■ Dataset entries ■
---
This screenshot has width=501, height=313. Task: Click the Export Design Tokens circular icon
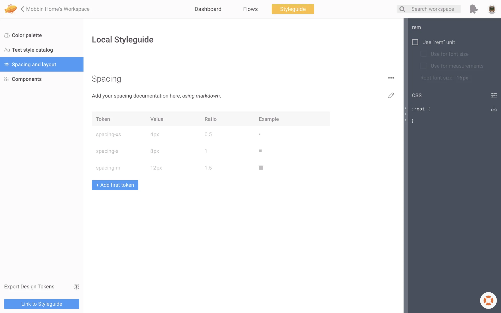point(76,287)
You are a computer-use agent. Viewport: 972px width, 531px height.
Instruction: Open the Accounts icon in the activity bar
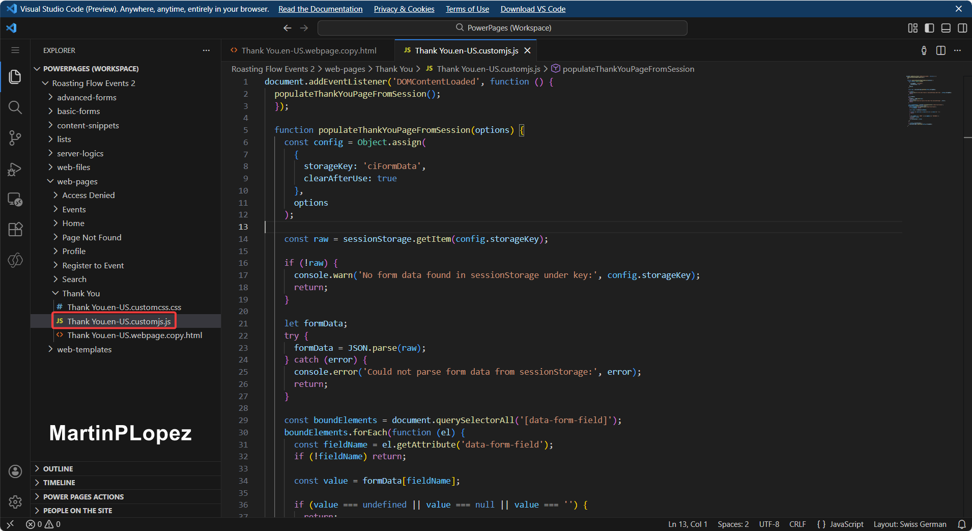tap(15, 471)
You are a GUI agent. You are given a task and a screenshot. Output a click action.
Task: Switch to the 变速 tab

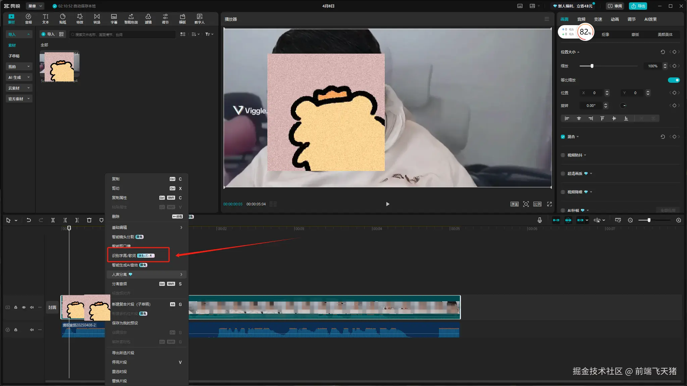(x=598, y=19)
---
■ Work request ■
Every record must be returned exactly. Leave its pictures out.

■ Task solution ■
This screenshot has width=501, height=313. Task: Click the Export Design Tokens circular icon
point(76,287)
You are a computer-use agent. Viewport: 972px width, 531px height.
Instruction: Open the Accounts icon in the activity bar
tap(15, 471)
You are a GUI agent. You are given a task and a screenshot. Output a click action.
Task: Switch to the 变速 tab

(x=598, y=19)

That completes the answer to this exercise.